== About this task ==
Working through the lines below, return each one that holds "field".

=== Section Start ===

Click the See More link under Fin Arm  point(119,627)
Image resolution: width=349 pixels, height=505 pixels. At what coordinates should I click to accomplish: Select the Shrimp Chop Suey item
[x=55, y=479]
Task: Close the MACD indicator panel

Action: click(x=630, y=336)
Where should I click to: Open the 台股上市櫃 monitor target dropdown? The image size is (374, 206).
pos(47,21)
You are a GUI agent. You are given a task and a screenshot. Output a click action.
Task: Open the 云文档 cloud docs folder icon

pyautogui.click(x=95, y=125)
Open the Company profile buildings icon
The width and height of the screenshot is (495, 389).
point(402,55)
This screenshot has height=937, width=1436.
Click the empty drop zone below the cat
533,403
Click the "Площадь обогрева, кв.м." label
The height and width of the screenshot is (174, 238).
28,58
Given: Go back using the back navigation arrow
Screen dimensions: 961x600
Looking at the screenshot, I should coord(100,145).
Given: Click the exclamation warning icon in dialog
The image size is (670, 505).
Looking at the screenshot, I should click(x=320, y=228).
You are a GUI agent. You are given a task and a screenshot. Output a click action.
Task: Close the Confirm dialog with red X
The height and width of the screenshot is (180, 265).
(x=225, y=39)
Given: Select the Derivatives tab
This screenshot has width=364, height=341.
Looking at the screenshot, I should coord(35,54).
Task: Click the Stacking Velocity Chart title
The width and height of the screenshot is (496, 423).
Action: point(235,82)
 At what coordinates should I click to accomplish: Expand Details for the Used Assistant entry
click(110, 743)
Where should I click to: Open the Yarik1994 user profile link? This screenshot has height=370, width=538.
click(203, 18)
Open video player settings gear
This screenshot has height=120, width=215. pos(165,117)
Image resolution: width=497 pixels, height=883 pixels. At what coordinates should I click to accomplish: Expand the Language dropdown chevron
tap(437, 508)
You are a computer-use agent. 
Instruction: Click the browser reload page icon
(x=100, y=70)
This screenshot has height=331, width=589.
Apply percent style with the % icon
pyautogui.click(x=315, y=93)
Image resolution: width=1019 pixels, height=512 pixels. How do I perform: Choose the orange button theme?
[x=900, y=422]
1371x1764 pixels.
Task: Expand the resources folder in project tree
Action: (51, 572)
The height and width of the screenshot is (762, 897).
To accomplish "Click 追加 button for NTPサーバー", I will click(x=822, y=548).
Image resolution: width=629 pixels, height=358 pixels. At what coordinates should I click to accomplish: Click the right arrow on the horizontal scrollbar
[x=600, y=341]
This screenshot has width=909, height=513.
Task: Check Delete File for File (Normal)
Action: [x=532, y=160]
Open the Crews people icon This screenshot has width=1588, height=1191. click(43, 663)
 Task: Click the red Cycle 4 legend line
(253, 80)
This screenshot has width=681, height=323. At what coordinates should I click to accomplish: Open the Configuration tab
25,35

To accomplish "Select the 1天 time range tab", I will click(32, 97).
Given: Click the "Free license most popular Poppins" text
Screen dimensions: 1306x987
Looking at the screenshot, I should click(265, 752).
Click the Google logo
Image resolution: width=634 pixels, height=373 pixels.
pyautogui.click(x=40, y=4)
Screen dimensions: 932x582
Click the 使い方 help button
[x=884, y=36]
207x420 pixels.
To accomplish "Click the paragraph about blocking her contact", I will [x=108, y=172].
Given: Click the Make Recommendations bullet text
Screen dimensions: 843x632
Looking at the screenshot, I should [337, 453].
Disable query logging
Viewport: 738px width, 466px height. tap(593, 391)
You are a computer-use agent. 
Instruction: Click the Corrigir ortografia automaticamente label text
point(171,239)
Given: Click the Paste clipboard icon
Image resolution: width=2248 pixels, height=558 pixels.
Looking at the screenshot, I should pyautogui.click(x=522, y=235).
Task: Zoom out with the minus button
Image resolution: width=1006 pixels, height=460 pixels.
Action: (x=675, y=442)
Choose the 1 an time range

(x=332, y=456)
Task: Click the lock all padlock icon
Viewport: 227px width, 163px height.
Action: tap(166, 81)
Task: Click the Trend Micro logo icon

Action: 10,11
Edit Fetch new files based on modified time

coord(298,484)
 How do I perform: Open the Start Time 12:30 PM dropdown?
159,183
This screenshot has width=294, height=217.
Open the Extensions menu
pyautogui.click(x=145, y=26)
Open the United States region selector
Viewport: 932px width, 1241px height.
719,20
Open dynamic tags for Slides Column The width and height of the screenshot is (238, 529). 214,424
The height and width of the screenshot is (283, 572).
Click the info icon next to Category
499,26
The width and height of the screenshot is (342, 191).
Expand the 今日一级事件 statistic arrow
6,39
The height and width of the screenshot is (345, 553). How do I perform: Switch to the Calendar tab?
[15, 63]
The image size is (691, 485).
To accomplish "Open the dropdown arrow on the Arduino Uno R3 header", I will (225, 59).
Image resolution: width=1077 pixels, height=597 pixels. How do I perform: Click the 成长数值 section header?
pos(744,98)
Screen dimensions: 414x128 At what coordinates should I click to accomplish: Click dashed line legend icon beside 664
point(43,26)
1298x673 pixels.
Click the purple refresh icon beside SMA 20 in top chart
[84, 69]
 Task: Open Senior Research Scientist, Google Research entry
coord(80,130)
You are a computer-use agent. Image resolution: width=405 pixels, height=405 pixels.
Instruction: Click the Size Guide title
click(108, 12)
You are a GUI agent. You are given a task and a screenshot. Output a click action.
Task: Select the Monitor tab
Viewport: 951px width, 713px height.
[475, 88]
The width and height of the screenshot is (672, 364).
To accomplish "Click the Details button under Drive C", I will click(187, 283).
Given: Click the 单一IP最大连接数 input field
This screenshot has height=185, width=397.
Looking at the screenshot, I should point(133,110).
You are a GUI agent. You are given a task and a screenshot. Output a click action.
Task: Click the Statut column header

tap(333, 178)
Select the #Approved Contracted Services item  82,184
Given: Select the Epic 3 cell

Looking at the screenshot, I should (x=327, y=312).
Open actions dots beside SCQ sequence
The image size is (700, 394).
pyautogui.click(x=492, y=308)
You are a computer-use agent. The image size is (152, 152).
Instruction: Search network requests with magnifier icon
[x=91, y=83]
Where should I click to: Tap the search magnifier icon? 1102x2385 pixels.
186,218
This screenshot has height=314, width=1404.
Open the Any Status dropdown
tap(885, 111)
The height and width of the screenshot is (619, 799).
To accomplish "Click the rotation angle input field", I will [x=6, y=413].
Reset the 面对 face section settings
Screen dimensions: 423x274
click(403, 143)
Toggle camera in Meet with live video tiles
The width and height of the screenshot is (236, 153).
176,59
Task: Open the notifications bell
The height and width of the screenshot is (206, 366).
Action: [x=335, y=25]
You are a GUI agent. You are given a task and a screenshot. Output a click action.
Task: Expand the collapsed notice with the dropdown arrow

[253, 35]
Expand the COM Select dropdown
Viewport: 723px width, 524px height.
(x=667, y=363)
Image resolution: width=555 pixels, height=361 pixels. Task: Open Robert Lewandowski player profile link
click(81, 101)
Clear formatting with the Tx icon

=== Section End ===

== Response area ==
Given: Click the 单一IP最大连接数 input field
To accomplish "Click the rotation angle input field", I will [x=6, y=413].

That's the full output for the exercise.